Submissions posted online expressed a wide range of views, with many of them offering deeply personal perspectives.

Leslie Spillane, a woman in her 20s from Cork, in southwestern Ireland, wrote that several of her friends had traveled abroad to terminate their pregnancies.

“These friends of mine are also the lucky ones, they have been able to borrow the money for the travel, and they have had friends they could tell,” she wrote. “Abortions happen, everyday.
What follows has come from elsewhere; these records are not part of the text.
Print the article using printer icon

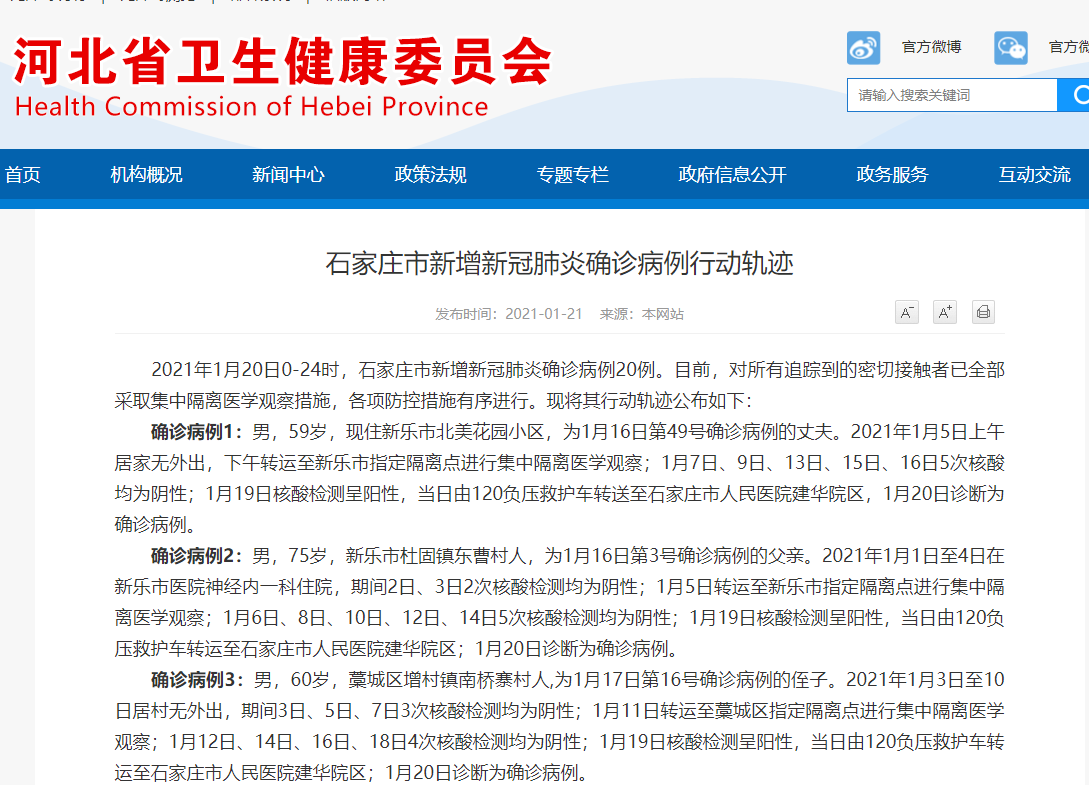pyautogui.click(x=983, y=312)
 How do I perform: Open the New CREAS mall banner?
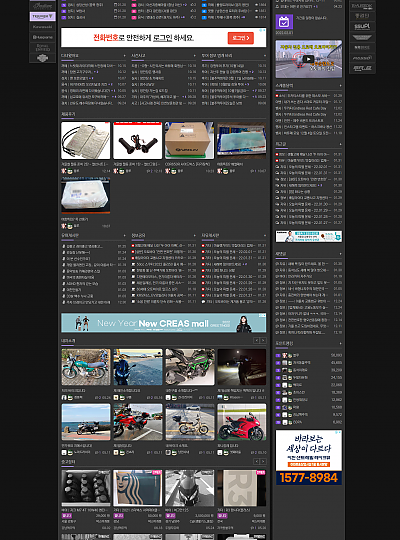[x=163, y=323]
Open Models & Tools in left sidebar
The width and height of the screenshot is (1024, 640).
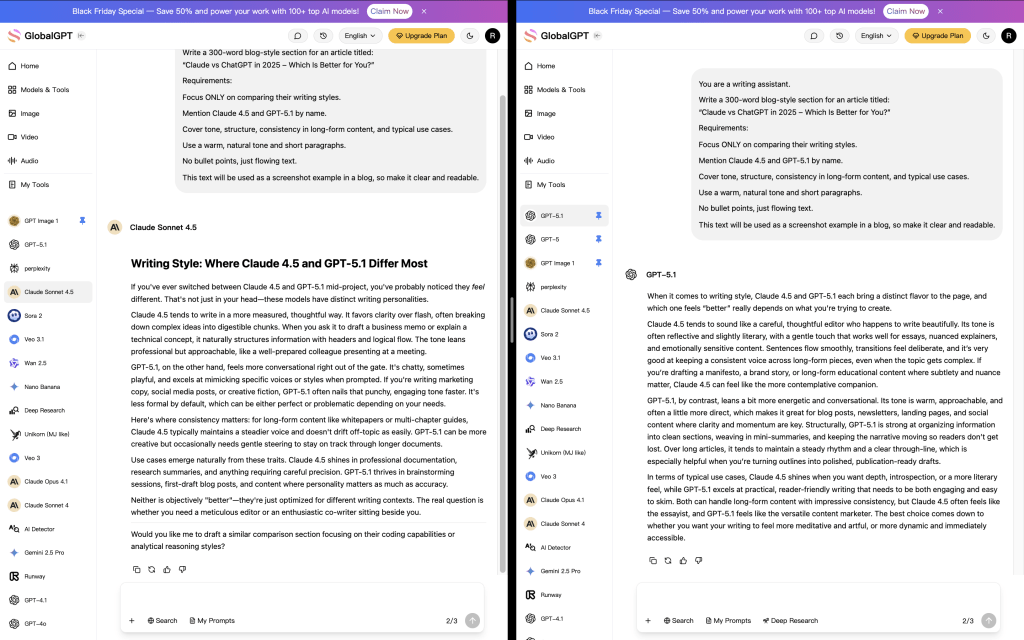click(x=44, y=89)
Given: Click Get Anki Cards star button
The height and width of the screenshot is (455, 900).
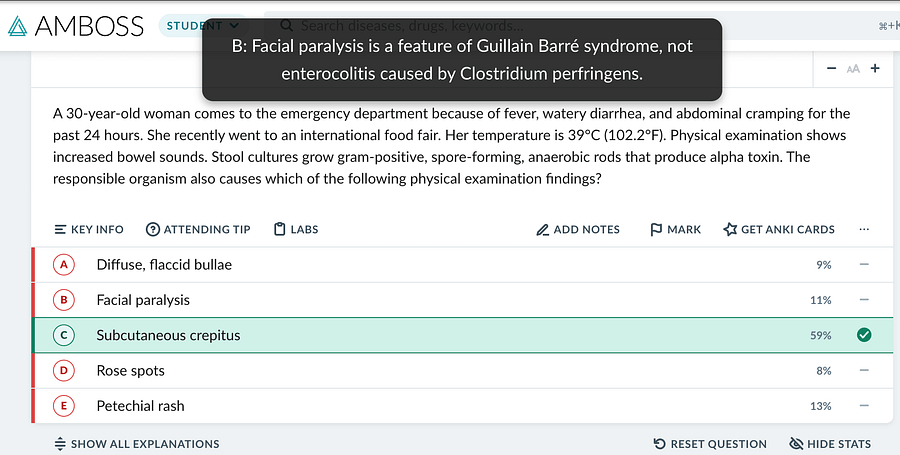Looking at the screenshot, I should click(779, 230).
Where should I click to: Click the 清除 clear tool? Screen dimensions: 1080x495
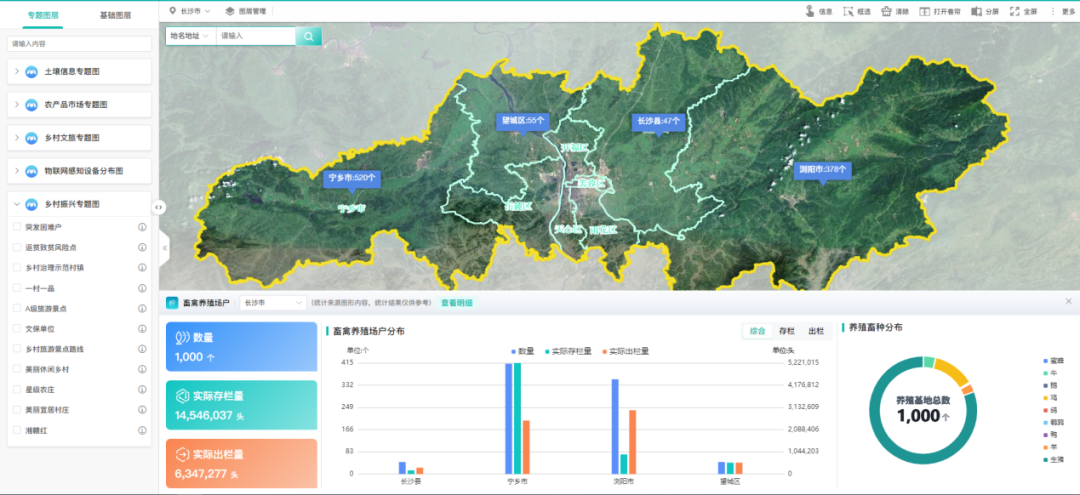click(886, 11)
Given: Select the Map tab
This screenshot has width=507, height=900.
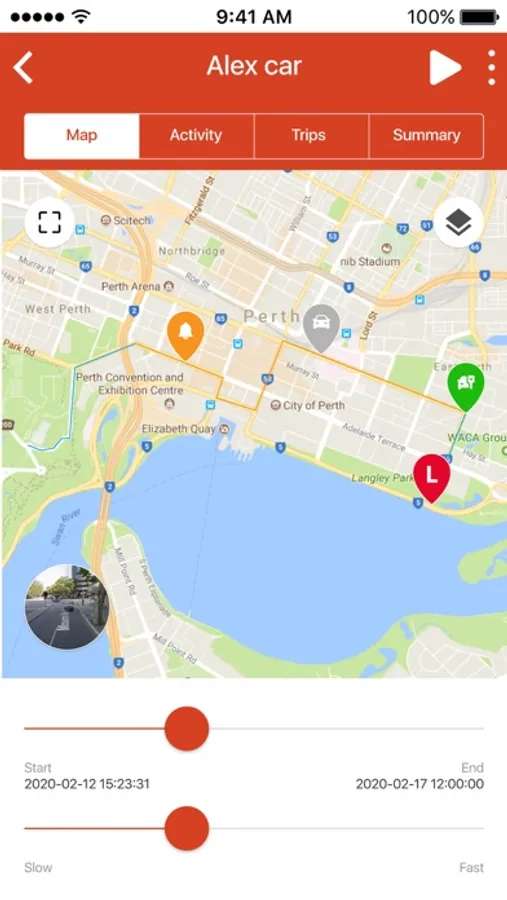Looking at the screenshot, I should (x=82, y=135).
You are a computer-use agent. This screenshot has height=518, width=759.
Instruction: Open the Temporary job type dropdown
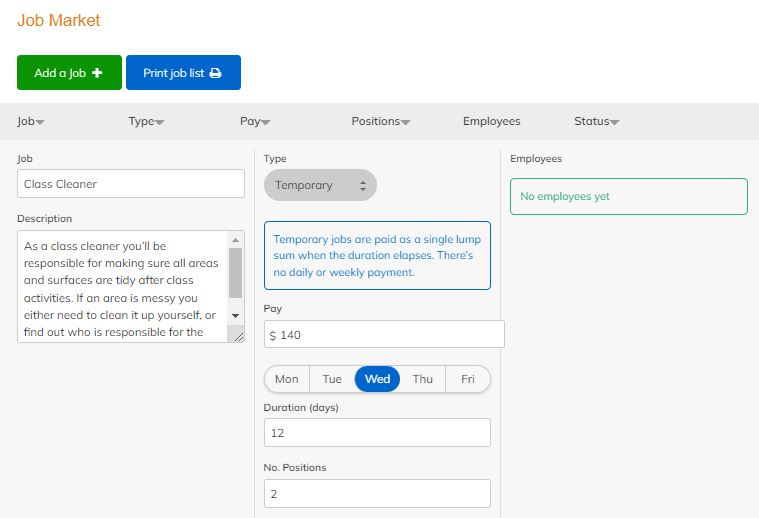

Making them illegal doesn’t stop woman needing, or wanting them, or inflicting them on themselves — there will always be coat hangers, broken bottles, painkillers, stairs to fall down, fists to hit, medicines to swallow.”

In a phone interview, she said that “even if you don’t agree with abortion, it’s not morally acceptable to force your views onto others.”

Defenders of the law were equally adamant. “Abortion, in our firm belief, is the taking of human life irrespective of the stage of pregnancy,” wrote Kathleen Gleeson and her husband, Raymond Gleeson, from County Kerry, in southwestern Ireland.

Valerie Marjoram, a woman in her 30s in County Kildare, just west of Dublin, described herself as a feminist who opposed abortion on religious grounds. 

“I find it appalling that a certain brand of feminism would put more effort into obtaining the legal sanction of murdering one’s own child than fighting for the right to carry a child to term without losing one’s pay, career path, promotion, college place,” she said in a phone interview. 

“The fact that abortion is legal in any country has led to a culture of selfishness where even life can be rescheduled if it happens at the ‘wrong time.’”

The Eighth Amendment has been subject to legal and political challenges over the years.

In 1992, Ireland’s highest court upheld the right to an abortion if the mother’s life is at risk, including from suicide, but how to interpret that right remains in dispute. 

In 1992, voters approved an amendment to the Constitution to allow women to travel abroad for abortions and to receive information about abortion services abroad. 

And in that year, and again in 2002, voters rejected amendments that would have removed the threat of suicide as grounds for a legal abortion.

Conor O’Mahony, a lecturer in law at University College Cork, says the continued contentiousness reveals problems with the wording of the ban.

“The Eighth Amendment doesn’t work as a means of regulating abortion, whether you are coming from the anti-abortion or abortion rights perspective,” he said in a phone interview. “And the evidence I would give you is that neither side has ever been happy with how that amendment has been interpreted and applied over the years.”

He said that public opinion had been gradually shifting in favor of legalizing abortion — particularly in cases involving severe fetal abnormalities or rape — but predicted that the debate would continue for years even if a referendum was to take place in the near future.

Gerard Whyte, a professor of law at Trinity College Dublin, said in a phone interview that it would be unwise to simply repeal the amendment, as some abortion-rights advocates seek.

“If there is no constitutional protection for the unborn, then there is a problem and we’re into uncharted territory,” he said. “I’m simply warning about a situation whereby people decide to repeal the Eighth but don’t add anything else.”